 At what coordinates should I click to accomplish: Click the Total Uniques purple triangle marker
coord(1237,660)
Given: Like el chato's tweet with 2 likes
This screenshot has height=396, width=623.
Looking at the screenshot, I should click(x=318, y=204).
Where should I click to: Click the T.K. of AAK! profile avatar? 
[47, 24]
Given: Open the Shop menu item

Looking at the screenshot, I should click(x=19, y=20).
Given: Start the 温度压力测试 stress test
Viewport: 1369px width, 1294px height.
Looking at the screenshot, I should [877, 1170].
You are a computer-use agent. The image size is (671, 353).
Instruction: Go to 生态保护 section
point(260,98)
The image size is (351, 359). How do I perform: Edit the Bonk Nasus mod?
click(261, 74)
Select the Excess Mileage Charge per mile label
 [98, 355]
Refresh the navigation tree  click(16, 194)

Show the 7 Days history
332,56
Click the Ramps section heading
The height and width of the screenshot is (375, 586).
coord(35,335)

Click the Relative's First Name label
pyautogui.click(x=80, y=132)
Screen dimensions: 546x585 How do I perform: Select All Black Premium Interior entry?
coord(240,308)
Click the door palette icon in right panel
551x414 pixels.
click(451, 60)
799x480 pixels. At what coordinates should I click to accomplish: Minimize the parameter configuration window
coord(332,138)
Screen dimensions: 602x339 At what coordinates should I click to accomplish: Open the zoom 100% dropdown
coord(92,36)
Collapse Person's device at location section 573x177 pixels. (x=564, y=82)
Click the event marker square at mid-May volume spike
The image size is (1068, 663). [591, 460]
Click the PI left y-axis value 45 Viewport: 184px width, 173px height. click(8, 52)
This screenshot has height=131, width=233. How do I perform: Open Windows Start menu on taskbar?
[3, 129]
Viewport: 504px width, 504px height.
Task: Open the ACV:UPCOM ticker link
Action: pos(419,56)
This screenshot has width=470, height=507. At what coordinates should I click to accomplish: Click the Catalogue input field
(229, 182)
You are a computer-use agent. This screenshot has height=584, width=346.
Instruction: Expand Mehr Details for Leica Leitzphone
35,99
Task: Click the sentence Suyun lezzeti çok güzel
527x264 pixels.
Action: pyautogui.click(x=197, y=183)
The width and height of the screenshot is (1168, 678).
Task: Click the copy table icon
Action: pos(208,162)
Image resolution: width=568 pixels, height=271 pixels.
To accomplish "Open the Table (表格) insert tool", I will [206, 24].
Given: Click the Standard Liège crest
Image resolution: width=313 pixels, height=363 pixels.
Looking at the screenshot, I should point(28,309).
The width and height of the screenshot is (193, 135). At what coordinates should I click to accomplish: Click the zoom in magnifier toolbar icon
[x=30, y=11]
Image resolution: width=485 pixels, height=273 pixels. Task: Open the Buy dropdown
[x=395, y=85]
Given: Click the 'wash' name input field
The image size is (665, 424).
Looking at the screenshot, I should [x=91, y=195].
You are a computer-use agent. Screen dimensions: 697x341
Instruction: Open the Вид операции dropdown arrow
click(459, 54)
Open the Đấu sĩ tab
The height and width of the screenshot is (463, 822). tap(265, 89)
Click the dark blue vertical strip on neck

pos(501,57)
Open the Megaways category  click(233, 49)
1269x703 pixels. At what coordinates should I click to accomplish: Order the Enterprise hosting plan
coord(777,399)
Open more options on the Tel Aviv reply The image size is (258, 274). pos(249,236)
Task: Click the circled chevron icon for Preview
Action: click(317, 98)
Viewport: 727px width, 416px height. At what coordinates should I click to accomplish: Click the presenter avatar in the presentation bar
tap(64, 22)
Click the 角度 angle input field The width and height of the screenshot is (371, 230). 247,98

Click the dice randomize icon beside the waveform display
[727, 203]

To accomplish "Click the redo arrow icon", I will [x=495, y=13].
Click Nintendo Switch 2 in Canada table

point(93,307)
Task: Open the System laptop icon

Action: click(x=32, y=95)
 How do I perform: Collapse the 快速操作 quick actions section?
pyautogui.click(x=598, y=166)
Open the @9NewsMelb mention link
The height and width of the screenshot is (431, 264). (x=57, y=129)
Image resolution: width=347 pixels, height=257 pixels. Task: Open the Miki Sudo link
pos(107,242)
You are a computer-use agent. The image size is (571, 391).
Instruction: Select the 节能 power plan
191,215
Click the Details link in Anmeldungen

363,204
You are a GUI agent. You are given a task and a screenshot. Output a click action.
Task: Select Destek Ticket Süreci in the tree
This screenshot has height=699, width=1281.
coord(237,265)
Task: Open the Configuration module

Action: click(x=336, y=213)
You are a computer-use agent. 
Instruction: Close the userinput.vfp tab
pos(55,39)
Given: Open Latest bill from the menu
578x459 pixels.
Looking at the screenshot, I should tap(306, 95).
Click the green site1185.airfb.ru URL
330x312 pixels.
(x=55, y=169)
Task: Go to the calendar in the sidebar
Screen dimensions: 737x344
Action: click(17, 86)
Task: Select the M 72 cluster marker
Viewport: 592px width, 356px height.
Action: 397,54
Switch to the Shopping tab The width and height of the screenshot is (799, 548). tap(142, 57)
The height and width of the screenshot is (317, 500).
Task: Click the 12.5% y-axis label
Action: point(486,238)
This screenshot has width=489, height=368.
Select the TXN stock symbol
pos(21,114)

### Work instruction
Please give the number of lines in the material above that contain the string "computer", and nothing else.

### Task solution
5